With that, this article in The New York Times strikes me as tragic, and exposes a lacunae in the ideals of universal morality that most moderns espouse, A Killing Tests India’s Protection of an Aboriginal Culture. The gist is that the Jarawa people, who are to some extent presumed an uncontacted tribe which is left to its own devices, have a tradition of killing infants born to widows and those of mixed-race (presumably fathered by non-Jarawa men). The authorities on the island have generally looked the other way when these babies were were killed, but recently the death of a 5 month old by drowning has prompted authorities to begin an investigation into the murder.
Here’s an important section:
Even before the police heard of the baby’s killing, the authorities on South Andaman Island were struggling with the question of whether to allow the Jarawas, who are classified as a “particularly vulnerable tribal group,” more access to the world outside their reserve.
The top official on the Andaman Islands, Lt. Gov. A. K. Singh, said that upon taking up his post in 2013, he had encountered two schools of thought. One, held by officials and academics on the left, he said, was that “any contact of the primitive tribe with modern civilization has been detrimental.”
The other school questioned how the government could deny the tribe the benefits of modern life. “Mankind has progressed by leaps and bounds,” Mr. Singh said. “Are they to remain in that state? Have we given them the choice?”
…
Zubair Ahmed, a journalist, said the policy of minimizing interaction with the Jarawas had run into a problem: Members of the tribe are curious about what surrounds them.
“We have seen them coming out, coming out on their own,” Mr. Ahmed said. “You cannot push them back inside the forest. They want to have a phone. They want to ride in a vehicle.”

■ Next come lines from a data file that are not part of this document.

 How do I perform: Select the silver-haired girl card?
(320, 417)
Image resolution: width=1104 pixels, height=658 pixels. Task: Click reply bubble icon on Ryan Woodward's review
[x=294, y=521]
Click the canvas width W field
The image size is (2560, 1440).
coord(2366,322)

Second, if you really care about maintaining a reserve of Andamanese uniqueness the Jarawa are not what you want. As is noted above, and highlighted in The Land of the Naked People, the indigenous people of the Andamans are attracted to modern ways just like every other group in the world. When they encounter sugar and alcohol, they’re drawn to them, though as hunter-gatherers their morbidity is often very high. And in any case, the Sentinelese are a truly isolated people, not cohabitating in the same land as settlers from the mainland. The absorption of the Jarawa would not be that consequential with that taken into consideration.
Finally, passages like this illustrate why liberal universalism (and institutional ethical religions) became ‘a thing’, so to speak:
Others go further, saying the state has no business interfering in the tribe’s tradition of killing children of mixed blood.
“Such things were usually ignored,” said Samir Acharya, an activist with the Society for Andaman and Nicobar Ecology. “I think they have the right to maintain the purity of their race. If they decide such a child should be wasted, let them do it.”
The Jarawa are humans, and as humans they should be subject to laws. They are not a nation-state, and live within India. Because of their vulnerability to diseases, as well as their hunter-gatherer lifestyle, there is great danger in integrating them into the modern world. But it is their right as humans if they so choose. And, as humans they are also subject to the same bans on activities such as infanticide.